Objective:
Convert the data, beginning with the line containing "The image size is (755, 493)." and continuing through the end of the data, into a Markdown table with the columns Row and Text, where Row gives the row number and Text gives the line. Omit blank lines and leave the pictures out.

● ● ● ●

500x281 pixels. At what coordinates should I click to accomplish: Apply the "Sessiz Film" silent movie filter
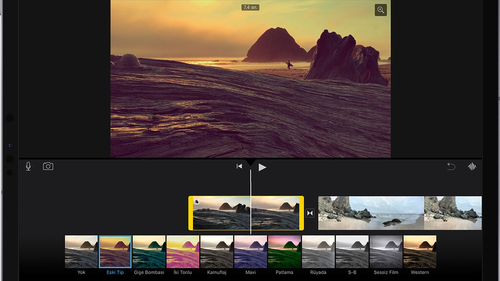[x=386, y=251]
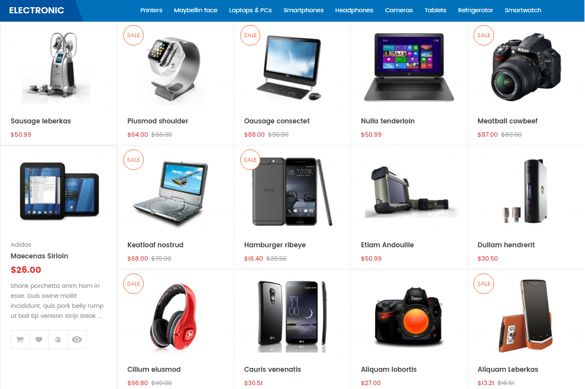The image size is (585, 389).
Task: View the Etiam Andouille product image
Action: click(x=409, y=192)
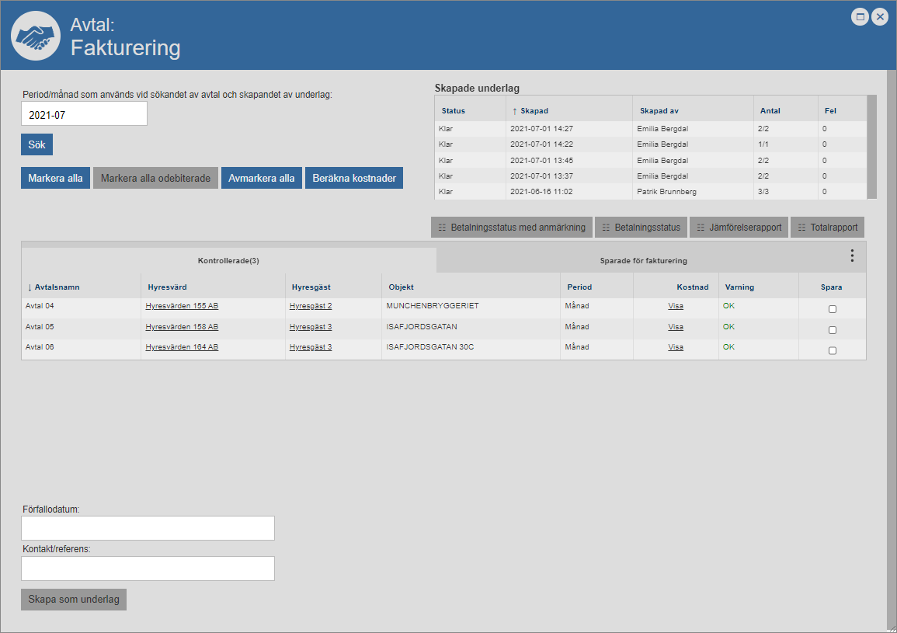Show cost via Visa for Avtal 05
This screenshot has height=633, width=897.
676,327
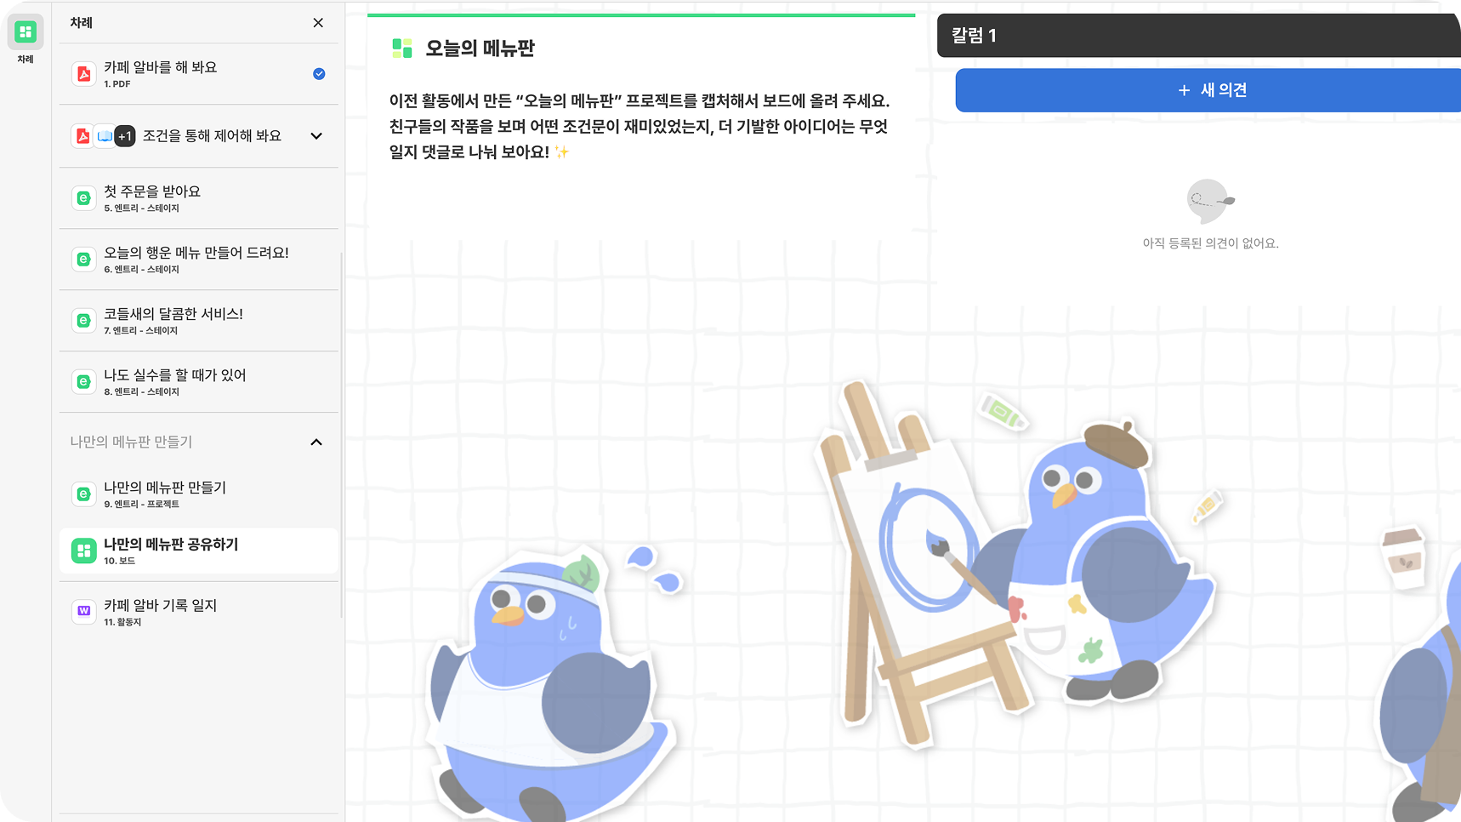The image size is (1461, 822).
Task: Select the 칼럼 1 column header
Action: (x=1199, y=36)
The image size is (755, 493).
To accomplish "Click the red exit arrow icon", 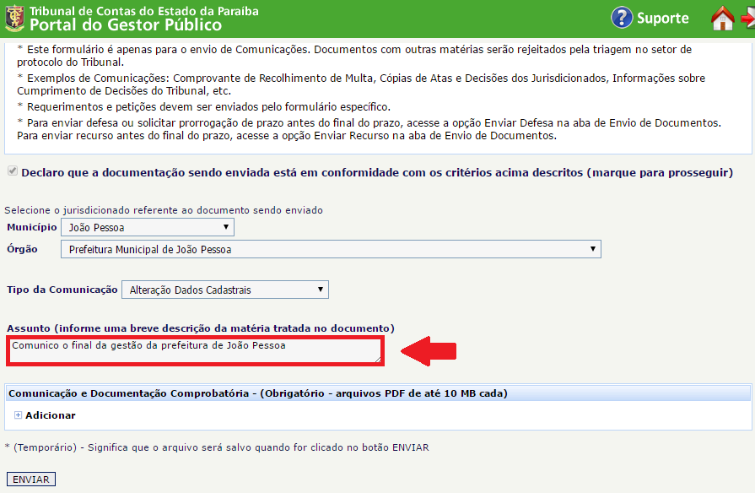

● ● ● ●

Correct answer:
| Row | Text |
|---|---|
| 1 | The image size is (755, 493). |
| 2 | To accomplish "Click the red exit arrow icon",  |